GIVEN DATA:
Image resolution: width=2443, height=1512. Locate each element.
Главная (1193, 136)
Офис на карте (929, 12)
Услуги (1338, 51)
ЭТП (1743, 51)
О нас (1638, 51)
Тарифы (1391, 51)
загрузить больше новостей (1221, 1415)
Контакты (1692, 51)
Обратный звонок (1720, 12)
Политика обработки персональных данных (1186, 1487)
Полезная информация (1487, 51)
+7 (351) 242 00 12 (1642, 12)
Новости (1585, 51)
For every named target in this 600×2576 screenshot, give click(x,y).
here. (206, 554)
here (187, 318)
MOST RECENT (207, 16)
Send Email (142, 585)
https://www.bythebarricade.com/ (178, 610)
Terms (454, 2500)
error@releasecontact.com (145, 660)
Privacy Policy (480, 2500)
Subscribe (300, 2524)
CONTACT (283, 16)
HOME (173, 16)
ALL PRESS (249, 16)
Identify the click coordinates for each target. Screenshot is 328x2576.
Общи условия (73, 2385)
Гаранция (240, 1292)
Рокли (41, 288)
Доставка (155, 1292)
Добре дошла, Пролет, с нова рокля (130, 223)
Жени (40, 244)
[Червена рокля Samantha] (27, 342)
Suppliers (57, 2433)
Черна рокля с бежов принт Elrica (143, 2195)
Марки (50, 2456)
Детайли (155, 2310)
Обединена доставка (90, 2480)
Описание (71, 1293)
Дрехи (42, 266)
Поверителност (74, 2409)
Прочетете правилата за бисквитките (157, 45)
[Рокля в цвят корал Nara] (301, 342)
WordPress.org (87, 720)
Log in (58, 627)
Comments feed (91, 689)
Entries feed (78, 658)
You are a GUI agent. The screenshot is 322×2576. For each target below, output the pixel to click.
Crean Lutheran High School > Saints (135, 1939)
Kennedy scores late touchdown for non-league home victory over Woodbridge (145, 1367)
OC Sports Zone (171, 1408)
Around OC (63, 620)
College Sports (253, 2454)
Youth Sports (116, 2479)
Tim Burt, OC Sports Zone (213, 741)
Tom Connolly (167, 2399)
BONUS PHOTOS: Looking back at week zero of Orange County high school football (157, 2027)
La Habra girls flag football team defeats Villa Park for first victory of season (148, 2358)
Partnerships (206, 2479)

EXERCISE INSTRUCTIONS: Every line of the listing is to be returned unchanged.

ANSWER BELOW:
Image resolution: width=2443, height=1512. Locate each element.
Главная (1193, 136)
Офис на карте (929, 12)
Услуги (1338, 51)
ЭТП (1743, 51)
О нас (1638, 51)
Тарифы (1391, 51)
загрузить больше новостей (1221, 1415)
Контакты (1692, 51)
Обратный звонок (1720, 12)
Политика обработки персональных данных (1186, 1487)
Полезная информация (1487, 51)
+7 (351) 242 00 12 (1642, 12)
Новости (1585, 51)
For every named target in this 600×2576 screenshot, give click(x,y).
here. (206, 554)
here (187, 318)
MOST RECENT (207, 16)
Send Email (142, 585)
https://www.bythebarricade.com/ (178, 610)
Terms (454, 2500)
error@releasecontact.com (145, 660)
Privacy Policy (480, 2500)
Subscribe (300, 2524)
CONTACT (283, 16)
HOME (173, 16)
ALL PRESS (249, 16)
Identify the click coordinates for each target. Screenshot is 328x2576.
Общи условия (73, 2385)
Гаранция (240, 1292)
Рокли (41, 288)
Доставка (155, 1292)
Добре дошла, Пролет, с нова рокля (130, 223)
Жени (40, 244)
[Червена рокля Samantha] (27, 342)
Suppliers (57, 2433)
Черна рокля с бежов принт Elrica (143, 2195)
Марки (50, 2456)
Детайли (155, 2310)
Обединена доставка (90, 2480)
Описание (71, 1293)
Дрехи (42, 266)
Поверителност (74, 2409)
Прочетете правилата за бисквитките (157, 45)
[Рокля в цвят корал Nara] (301, 342)
WordPress.org (87, 720)
Log in (58, 627)
Comments feed (91, 689)
Entries feed (78, 658)
You are a GUI agent. The screenshot is 322×2576. For each target below, output the pixel to click.
Crean Lutheran High School > Saints (135, 1939)
Kennedy scores late touchdown for non-league home victory over Woodbridge (145, 1367)
OC Sports Zone (171, 1408)
Around OC (63, 620)
College Sports (253, 2454)
Youth Sports (116, 2479)
Tim Burt, OC Sports Zone (213, 741)
Tom Connolly (167, 2399)
BONUS PHOTOS: Looking back at week zero of Orange County high school football (157, 2027)
La Habra girls flag football team defeats Villa Park for first victory of season (148, 2358)
Partnerships (206, 2479)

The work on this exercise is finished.